La joven esperó toda la noche y nunca llegó su amado. Se encerró en su casa a llorar por lo ocurrido y tiempo después fue a buscar a su padrino para buscar consuelo, pero no lo encontró. La gente comenzó a murmurar la desaparición del portugués y la del fraile y llegaron a la conclusión de que el portugués había matado al clérigo y había huído del país para evitar el castigo.

Transcurrieron tres años y el joven recibió noticias de que la joven todavía estaba soltera y no había dejado de pensar en él. Nuevamente la avaricia y el deseo por esa joven tan hermosa y sumamente rica lo motivaron a regresar a La Nueva España.
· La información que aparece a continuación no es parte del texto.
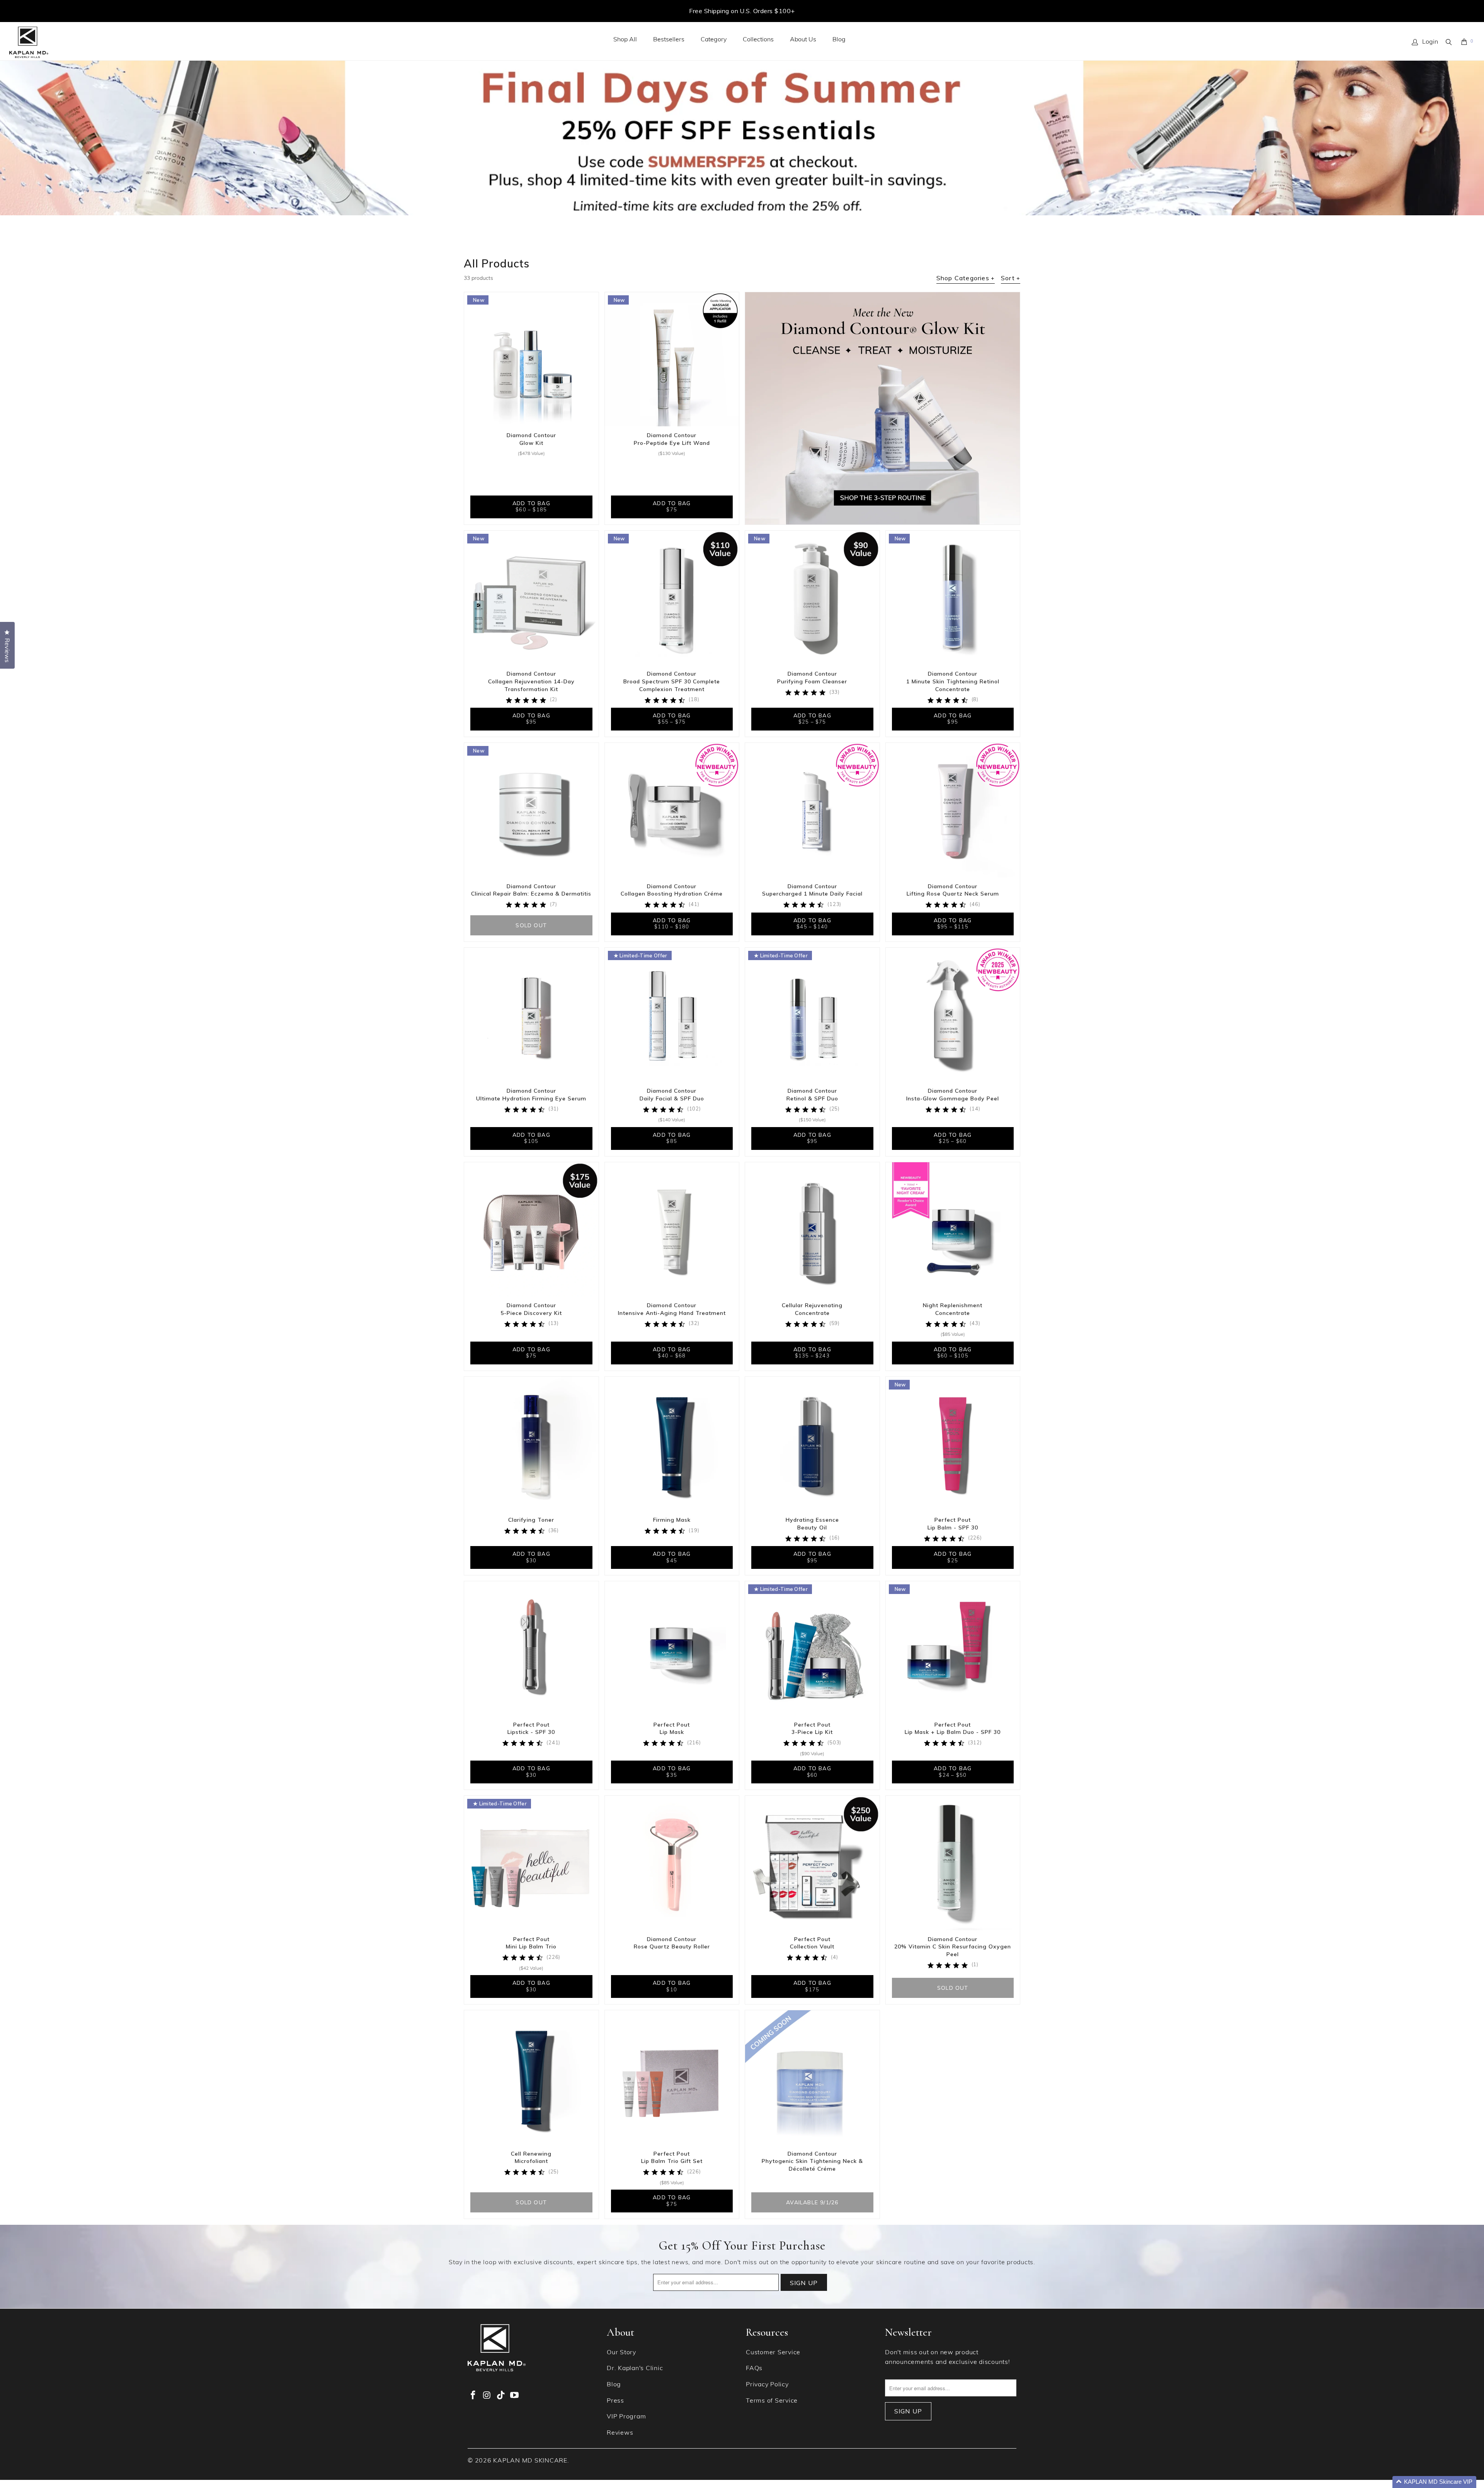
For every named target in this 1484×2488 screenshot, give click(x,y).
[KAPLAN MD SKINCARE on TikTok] (501, 2396)
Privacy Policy (767, 2385)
Al regresar se hospedó en un mesón cercano a la capital. Cuando empezó a caer la noche salió a buscar a su amada, para lo cual tenía que atravesar presisamente ese puente donde había dado muerte al fraile…. Y justo cuando lo estaba atravesando, una visión espectral lo detuvo en seco, ante él estaba un cadáver putrefacto con jirones de ropa que en otros tiempos debieron de haber sido los hábitos de un fraile. Queria gritar, pero había quedado mudo!. Quería correr, pero estaba como pegado en el suelo!…. En eso, sintió como una fría mano se aferró a su garganta y sus ojos se apagaron…. Al día siguiente encontraron al joven portugués muerto con los ojos aterradoramente abiertos y sobre él estaba el esqueleto de un fraile con un puñal atravezado en la .cabeza

Cuenta la leyenda que todo ese tiempo el fraile no sólo estuvo velando por el bienestar de su ahijada, sino que además, esperó con paciencia el regreso de su asesino para hacerlo pagar por el crimen!!!